So, let’s talk about this fallacy. This occurs when people find something difficult to understand. In this situation, people say that the thing they cannot understand must be untrue or not the case, because they personally are unable to understand it. the basic idea is as follows:
- I cannot believe X or imagine how it could be true, therefore X must be false.
The fallacy can also work in the other direction.
- I cannot believe X is false, so it must be true.
Read the extracts from the discussion. What does each person believe or not believe? What reason does the person give?
- Why change something that’s working perfectly well for some system that’s too complicated to even understand. Am I alone in thinking that this is just change for change’s sake?

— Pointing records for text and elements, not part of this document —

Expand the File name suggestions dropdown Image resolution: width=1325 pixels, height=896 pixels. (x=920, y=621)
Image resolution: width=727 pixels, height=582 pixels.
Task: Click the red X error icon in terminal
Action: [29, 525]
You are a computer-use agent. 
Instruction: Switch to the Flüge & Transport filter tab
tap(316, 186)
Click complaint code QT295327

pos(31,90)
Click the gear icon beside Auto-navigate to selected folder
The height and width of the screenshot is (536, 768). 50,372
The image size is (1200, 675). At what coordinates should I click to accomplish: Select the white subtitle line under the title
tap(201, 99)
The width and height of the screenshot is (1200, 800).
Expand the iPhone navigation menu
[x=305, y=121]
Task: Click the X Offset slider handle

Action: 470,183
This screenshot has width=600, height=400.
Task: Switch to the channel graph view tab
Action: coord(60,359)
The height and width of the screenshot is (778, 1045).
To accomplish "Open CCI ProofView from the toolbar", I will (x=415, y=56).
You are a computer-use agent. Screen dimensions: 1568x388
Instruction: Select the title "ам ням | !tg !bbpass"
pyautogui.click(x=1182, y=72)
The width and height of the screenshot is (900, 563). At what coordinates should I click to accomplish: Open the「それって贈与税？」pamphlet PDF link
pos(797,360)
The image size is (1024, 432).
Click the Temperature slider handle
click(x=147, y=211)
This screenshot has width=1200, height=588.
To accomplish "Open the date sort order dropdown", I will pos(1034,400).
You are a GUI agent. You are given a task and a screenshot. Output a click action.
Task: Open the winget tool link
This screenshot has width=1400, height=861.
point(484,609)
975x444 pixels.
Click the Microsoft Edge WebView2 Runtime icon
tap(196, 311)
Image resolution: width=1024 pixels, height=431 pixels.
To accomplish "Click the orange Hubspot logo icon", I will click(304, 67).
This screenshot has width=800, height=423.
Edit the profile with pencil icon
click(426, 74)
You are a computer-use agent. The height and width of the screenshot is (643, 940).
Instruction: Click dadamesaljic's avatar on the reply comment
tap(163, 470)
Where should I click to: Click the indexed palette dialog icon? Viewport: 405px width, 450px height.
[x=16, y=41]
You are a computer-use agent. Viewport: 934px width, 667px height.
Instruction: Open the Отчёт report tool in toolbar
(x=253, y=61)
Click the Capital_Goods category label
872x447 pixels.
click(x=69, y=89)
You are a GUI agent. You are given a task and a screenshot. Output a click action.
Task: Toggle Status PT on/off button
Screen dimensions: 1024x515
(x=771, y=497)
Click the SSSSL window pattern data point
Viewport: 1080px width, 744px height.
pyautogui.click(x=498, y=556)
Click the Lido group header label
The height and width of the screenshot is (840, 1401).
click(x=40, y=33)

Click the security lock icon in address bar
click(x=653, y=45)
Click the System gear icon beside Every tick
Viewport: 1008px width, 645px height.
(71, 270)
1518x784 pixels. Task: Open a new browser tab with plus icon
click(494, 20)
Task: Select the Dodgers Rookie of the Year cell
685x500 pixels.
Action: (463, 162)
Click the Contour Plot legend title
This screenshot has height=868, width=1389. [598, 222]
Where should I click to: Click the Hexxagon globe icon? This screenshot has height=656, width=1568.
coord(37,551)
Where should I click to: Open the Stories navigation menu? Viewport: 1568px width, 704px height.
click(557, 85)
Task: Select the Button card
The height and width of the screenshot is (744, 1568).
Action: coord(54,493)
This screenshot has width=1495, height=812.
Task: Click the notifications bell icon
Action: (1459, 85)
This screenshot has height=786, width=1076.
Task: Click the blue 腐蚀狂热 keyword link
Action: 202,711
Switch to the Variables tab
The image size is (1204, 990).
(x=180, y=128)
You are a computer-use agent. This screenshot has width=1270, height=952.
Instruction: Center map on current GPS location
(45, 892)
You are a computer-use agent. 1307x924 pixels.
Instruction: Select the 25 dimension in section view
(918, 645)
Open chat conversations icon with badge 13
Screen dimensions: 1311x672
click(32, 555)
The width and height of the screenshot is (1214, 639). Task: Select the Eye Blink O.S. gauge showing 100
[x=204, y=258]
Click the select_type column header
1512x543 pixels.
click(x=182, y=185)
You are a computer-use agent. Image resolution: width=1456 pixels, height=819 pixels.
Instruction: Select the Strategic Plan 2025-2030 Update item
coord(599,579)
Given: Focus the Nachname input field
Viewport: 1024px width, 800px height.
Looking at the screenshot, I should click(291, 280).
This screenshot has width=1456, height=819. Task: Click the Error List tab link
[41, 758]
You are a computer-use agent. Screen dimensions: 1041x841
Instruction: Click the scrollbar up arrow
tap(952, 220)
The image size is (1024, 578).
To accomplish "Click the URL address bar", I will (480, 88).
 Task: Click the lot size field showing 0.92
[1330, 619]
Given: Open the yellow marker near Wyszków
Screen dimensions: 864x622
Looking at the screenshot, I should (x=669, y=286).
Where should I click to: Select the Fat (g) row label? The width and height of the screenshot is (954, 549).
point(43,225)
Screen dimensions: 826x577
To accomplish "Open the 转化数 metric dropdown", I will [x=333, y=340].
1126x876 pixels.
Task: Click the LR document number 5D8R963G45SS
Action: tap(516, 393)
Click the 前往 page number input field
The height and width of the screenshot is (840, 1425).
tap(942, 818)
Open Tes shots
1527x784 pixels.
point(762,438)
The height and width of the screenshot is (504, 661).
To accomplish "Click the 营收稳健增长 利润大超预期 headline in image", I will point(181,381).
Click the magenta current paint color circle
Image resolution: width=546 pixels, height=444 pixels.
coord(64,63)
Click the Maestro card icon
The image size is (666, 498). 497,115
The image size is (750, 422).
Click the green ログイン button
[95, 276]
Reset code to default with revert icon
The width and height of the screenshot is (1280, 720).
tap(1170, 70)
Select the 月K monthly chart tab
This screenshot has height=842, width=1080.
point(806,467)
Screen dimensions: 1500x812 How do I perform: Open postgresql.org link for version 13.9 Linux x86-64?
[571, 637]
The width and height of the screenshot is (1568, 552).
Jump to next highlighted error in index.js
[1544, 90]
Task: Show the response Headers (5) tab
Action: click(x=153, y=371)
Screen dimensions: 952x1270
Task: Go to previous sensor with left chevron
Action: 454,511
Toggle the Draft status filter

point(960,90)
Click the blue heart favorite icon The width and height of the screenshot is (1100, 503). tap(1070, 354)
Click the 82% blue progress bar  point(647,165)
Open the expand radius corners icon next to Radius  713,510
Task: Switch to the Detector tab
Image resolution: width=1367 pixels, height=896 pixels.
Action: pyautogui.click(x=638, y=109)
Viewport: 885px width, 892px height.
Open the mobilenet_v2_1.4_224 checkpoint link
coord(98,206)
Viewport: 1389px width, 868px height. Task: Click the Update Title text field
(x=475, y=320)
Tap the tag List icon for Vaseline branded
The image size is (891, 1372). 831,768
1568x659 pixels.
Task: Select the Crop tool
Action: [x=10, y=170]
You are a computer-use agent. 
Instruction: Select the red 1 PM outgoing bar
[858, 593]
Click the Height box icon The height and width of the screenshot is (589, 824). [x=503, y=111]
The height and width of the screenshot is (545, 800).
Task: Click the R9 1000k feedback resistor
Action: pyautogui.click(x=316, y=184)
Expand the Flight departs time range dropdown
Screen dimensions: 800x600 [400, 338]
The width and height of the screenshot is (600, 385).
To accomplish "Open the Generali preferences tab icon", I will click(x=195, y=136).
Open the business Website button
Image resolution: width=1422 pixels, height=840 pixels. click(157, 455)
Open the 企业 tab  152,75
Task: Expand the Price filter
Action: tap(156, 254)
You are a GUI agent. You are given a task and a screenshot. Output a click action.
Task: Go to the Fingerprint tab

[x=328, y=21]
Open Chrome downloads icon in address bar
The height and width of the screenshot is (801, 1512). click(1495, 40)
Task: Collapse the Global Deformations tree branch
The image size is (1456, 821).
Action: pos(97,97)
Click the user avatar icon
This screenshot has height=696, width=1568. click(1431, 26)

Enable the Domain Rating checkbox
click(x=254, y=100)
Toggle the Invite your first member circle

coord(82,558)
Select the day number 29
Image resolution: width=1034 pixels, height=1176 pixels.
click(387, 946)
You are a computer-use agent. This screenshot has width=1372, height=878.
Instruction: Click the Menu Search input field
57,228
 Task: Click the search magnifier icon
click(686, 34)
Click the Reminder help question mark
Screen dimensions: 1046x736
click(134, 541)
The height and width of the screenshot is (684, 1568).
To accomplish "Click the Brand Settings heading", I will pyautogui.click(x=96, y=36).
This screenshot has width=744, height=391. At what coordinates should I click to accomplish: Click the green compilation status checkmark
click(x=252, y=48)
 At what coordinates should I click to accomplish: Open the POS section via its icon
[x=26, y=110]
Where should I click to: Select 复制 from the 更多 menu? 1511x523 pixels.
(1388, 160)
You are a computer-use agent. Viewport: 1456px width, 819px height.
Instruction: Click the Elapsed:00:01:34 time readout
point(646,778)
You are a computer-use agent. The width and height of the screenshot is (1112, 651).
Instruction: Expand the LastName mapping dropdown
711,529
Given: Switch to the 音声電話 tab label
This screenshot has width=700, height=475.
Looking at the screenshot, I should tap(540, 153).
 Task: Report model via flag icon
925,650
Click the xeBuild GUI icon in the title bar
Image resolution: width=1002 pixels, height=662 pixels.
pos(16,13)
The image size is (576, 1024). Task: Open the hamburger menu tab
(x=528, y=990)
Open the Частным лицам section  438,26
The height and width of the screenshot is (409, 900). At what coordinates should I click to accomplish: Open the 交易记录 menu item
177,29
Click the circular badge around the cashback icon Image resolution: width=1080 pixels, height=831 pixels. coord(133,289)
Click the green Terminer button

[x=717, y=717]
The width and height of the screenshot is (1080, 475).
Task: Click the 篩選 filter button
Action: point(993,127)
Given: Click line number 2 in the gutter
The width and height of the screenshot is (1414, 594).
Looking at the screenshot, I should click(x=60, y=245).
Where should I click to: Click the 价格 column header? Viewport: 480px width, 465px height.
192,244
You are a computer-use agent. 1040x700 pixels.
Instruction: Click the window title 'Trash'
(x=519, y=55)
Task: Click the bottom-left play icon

- You know as well as I do that clients want to meet face to face, to feel that someone actually cares about them! I don’t believe they’ll want to give that up. Online meetings just don’t work.
- When I’ve been in online meetings, there are always technical problems — I can see the client, but they can’t see me, that kind of thing. It just never works like it’s supposed to!
- That’s absolutely right, Rashid! How can we guarantee security if everything is going online? And i have all my files. I’ve spent the last two years improving my paper-based systems.
- I have my doubts. We read about security breaches at the highest government level almost every day….so, how are we going to protect ourselves? It will be impossible.
- How can we do our work on a tablet? They’re good for simple tasks and some fun — I know, my children use one at home — but they simply aren’t designed for sophisticated work!